→ **About this task**: Every line below from the one containing "1280x724 pixels." through the one containing "Task: Follow the Unipcs account" must be transcribed exactly. Omit all lines outside that stretch.

*** Record excerpts ***

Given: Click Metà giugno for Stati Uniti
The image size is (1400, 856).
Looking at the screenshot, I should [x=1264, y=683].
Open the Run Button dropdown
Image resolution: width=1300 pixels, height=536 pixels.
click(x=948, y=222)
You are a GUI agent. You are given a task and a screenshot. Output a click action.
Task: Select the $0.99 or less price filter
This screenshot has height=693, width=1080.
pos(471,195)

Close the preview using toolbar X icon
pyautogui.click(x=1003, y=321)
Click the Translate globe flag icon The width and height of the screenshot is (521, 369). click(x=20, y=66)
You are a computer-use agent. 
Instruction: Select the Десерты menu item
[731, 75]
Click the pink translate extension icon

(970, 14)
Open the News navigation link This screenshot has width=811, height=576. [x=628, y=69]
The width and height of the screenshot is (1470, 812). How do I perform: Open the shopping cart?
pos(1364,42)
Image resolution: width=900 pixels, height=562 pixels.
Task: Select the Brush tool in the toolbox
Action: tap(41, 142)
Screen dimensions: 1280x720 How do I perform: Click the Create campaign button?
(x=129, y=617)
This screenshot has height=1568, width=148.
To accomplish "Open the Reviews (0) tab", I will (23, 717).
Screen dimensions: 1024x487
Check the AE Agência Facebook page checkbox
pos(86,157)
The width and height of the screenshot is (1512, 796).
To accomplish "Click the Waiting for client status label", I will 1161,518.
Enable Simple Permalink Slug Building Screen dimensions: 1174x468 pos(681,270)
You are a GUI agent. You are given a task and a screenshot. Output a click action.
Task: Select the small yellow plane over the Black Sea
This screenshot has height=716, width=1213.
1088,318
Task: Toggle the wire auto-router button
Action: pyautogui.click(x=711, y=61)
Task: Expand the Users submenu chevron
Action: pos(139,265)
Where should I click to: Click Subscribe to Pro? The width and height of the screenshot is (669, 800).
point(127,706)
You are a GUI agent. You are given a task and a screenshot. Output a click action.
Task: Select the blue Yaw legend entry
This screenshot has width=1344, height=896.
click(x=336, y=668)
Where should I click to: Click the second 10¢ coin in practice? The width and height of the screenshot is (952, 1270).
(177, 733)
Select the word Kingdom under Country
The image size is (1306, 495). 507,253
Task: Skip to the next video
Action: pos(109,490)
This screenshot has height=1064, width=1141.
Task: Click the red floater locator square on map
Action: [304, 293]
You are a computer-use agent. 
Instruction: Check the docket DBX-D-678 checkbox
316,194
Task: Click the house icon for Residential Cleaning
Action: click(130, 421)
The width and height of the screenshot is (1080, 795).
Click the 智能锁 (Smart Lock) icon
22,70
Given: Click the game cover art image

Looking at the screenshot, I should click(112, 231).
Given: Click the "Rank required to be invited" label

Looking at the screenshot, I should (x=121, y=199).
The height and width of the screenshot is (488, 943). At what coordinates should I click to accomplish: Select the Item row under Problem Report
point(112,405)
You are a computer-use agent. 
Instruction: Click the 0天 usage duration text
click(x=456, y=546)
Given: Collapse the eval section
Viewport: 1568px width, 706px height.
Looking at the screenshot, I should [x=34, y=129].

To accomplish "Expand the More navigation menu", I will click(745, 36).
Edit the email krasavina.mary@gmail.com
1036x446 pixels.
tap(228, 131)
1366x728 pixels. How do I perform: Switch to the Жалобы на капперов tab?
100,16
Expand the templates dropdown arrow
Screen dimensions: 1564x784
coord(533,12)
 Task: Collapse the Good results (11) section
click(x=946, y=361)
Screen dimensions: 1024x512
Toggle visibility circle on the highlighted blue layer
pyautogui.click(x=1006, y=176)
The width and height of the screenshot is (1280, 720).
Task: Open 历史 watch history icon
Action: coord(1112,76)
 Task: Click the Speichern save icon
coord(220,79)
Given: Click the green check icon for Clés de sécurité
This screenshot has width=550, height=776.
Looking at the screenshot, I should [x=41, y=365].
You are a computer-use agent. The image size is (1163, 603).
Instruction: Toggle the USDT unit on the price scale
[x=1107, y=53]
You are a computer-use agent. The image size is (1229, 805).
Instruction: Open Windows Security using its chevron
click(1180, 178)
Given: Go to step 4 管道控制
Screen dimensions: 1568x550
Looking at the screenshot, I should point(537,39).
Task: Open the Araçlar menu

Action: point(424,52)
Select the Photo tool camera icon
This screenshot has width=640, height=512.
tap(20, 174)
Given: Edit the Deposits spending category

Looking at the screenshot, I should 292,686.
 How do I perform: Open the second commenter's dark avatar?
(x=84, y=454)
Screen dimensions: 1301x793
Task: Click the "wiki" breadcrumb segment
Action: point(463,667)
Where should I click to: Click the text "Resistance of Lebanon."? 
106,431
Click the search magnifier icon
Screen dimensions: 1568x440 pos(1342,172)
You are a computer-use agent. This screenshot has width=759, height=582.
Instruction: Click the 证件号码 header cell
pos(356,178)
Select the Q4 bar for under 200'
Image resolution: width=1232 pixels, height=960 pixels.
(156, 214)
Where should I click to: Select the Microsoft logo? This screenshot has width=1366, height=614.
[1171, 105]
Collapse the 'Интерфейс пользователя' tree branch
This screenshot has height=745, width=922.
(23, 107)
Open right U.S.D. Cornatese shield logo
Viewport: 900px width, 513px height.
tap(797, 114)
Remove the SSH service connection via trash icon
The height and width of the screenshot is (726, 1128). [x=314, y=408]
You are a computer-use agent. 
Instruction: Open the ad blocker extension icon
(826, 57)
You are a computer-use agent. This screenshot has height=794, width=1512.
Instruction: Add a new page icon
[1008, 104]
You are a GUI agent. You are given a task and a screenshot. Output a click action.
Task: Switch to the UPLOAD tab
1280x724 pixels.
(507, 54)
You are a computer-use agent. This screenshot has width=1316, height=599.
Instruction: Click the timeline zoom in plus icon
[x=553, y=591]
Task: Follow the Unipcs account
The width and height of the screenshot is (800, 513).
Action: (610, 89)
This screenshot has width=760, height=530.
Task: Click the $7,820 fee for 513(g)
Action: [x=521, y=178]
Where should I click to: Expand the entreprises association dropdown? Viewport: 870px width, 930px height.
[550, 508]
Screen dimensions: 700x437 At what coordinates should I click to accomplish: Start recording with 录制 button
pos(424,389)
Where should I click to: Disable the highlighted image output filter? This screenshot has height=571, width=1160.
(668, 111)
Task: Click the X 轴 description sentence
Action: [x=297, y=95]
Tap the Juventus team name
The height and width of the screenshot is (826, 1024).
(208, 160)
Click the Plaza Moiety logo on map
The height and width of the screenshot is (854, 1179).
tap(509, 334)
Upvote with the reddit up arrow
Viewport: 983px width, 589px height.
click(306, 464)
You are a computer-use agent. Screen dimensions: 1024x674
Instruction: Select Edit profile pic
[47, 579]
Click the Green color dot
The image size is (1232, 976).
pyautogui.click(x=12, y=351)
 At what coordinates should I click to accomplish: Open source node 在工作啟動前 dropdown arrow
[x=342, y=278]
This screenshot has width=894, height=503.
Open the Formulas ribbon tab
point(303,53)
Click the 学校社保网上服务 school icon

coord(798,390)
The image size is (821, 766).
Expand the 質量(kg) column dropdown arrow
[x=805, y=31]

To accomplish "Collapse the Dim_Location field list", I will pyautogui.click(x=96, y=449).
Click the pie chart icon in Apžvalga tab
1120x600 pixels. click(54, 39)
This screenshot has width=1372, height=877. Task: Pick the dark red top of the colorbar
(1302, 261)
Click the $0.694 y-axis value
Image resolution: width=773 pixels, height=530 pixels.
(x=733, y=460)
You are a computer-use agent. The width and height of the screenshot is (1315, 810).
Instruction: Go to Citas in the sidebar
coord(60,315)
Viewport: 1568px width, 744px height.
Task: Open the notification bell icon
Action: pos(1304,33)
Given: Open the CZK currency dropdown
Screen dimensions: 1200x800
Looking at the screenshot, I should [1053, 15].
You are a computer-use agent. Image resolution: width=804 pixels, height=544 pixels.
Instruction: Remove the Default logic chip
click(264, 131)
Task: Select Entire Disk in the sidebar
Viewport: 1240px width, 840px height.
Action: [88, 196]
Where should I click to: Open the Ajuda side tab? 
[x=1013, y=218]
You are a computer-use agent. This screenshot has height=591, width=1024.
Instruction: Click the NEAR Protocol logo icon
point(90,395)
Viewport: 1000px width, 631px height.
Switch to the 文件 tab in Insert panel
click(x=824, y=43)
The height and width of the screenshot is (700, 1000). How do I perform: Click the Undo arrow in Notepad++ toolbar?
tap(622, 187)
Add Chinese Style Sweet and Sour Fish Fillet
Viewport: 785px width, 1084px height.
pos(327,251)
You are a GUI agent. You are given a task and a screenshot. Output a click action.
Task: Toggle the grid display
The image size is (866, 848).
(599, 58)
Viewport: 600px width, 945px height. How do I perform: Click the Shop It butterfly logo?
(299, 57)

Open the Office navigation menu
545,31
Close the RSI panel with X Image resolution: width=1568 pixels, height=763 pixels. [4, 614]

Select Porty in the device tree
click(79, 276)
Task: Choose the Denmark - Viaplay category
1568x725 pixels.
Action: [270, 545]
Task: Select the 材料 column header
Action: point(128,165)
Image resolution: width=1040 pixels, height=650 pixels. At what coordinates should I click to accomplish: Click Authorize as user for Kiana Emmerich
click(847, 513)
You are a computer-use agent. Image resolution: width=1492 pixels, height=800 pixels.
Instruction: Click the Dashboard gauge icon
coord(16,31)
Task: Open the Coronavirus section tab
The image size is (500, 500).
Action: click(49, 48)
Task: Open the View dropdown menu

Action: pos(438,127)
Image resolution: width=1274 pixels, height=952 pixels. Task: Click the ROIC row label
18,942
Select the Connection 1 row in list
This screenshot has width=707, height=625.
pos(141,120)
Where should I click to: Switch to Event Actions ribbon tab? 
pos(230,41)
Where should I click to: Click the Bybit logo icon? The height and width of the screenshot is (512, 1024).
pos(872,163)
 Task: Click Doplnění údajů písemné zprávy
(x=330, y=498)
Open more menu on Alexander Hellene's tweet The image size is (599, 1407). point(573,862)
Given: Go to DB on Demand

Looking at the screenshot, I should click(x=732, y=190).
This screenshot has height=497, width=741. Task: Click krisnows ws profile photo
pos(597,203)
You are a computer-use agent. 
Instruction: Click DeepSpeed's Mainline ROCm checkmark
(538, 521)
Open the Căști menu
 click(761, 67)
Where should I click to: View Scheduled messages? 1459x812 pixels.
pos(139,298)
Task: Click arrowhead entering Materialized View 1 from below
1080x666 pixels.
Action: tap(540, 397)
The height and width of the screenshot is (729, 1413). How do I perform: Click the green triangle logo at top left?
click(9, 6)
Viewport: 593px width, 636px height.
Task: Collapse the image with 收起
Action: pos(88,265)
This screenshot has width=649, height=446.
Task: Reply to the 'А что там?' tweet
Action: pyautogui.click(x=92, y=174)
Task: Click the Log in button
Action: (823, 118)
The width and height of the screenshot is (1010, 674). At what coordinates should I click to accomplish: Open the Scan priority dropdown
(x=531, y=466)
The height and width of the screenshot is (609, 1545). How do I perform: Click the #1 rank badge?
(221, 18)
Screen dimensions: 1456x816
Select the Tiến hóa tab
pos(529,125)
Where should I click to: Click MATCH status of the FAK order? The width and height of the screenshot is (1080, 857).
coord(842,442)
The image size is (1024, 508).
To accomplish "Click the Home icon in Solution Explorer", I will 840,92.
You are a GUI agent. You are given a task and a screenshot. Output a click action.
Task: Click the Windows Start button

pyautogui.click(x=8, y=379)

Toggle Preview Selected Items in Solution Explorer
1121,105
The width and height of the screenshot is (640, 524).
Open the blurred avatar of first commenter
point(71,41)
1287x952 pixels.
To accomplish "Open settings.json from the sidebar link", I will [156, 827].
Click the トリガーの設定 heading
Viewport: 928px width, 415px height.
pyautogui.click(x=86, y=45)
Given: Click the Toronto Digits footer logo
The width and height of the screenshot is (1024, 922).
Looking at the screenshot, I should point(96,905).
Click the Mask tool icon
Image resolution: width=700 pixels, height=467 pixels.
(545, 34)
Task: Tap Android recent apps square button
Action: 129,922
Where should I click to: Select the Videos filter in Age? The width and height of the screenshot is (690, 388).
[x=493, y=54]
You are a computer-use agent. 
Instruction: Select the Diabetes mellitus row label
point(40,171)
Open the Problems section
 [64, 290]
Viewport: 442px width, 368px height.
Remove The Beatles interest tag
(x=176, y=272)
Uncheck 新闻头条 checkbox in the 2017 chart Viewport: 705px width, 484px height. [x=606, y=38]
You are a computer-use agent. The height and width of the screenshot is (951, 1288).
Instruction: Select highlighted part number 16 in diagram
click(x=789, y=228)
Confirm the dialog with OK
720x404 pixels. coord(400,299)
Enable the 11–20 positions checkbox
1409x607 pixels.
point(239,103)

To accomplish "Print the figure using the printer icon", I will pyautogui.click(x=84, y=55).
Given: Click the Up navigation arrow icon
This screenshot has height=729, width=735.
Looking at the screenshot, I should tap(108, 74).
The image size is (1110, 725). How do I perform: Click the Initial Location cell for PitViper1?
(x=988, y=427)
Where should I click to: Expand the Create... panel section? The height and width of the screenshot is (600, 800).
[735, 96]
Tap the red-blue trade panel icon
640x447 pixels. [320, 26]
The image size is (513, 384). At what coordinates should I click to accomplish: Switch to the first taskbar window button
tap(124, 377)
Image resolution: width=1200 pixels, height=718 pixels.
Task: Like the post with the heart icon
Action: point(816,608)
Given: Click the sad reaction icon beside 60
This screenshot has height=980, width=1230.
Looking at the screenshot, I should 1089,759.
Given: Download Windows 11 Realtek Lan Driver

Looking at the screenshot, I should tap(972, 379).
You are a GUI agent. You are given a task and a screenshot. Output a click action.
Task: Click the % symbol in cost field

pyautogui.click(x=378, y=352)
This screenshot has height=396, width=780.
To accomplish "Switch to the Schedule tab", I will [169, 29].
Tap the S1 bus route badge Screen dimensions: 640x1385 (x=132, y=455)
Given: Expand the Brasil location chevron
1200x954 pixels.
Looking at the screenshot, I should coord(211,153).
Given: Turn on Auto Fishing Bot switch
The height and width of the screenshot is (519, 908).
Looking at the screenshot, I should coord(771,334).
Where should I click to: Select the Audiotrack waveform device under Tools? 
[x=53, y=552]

*** End of Record excerpts ***

→ **Result**:
1280x724 pixels.
(507, 54)
You are a computer-use agent. This screenshot has width=1316, height=599.
Instruction: Click the timeline zoom in plus icon
[x=553, y=591]
Task: Follow the Unipcs account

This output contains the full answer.